Perché finanziate molti restauri e meno operazioni di valorizzazione?

Perché c’è più domanda. Però per sanare questo squilibrio abbiamo iniziato a inserire iniziative di valorizzazione tra le condizioni per accedere alle risorse dei restauri e stiamo costruendo delle procedure che prevedano prima di tutto la raccolta delle informazioni preliminari - compresa la sostenibilità di lungo periodo dell’intervento - e il coinvolgimento delle comunità.

Il Pnrr è una sfida anche in questo campo?

Una grande sfida, anche se al momento è tutto potenziale e dobbiamo capire come tradurre titoli in cantieri: riteniamo che si debba puntare sull’empowerment delle organizzazioni che se ne occupano. Noi possiamo rendere le reti territoriali capaci di progettare e accedere a queste come ad altre opportunità. Questo è il ruolo delle fondazioni che infatti finanziano processi piuttosto che progetti e creano sinergie.

Quali sono le criticità che avete incontrato in questi anni nell’intervenire sui beni ecclesiastici?

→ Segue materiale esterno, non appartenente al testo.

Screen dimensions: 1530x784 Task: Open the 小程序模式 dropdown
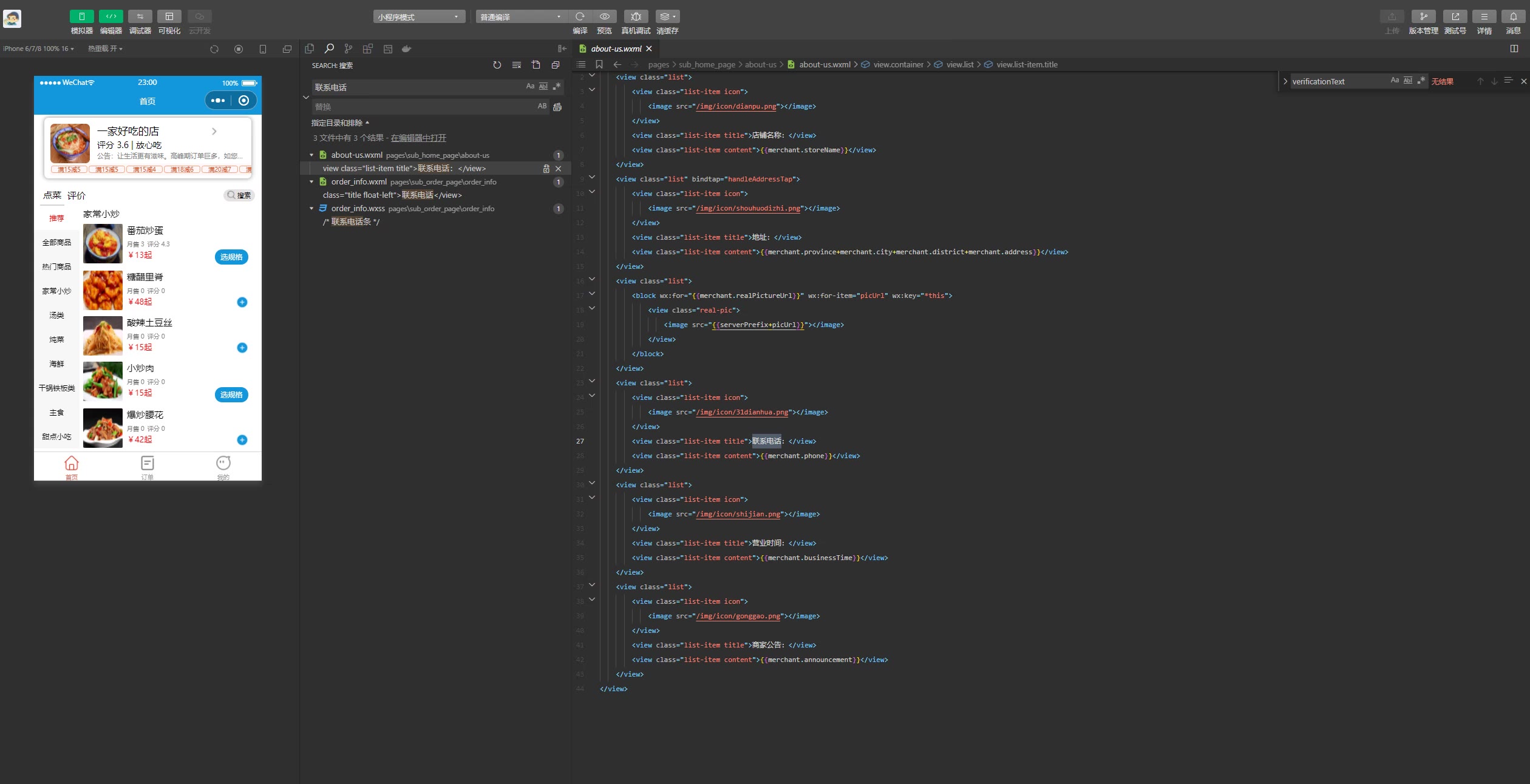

Dallo studio Acri emergono le seguenti: 1) un sistema normativo complesso e lacunoso; 2) la mancanza di un quadro conoscitivo completo; 3) l’assenza di linee guida unitarie sulla metodologia della conservazione. Queste criticità, solitamente, comportano la difficoltà di individuare le gerarchie di priorità e implicano il rischio di interventi singoli e frammentari, che non riescono a inserirsi nei circuiti turistici, ad esempio.

Quindi, cosa fare?

Seguire queste direttrici: passare dalla logica dell’emergenza a quella della pianificazione puntando sulla conservazione programmata e sulla capacity building dei beneficiari, che vanno accompagnati; coinvolgere il terzo settore nella valorizzazione; costruire delle alleanze territoriali vaste, in grado di coinvolgere diversi attori e mettere in rete i beni recuperati; fare chiarezza sulla cornice normativa, che permetta di fare un salto di qualità nella conservazione e valorizzazione di quello che è un asset importante per l’Italia.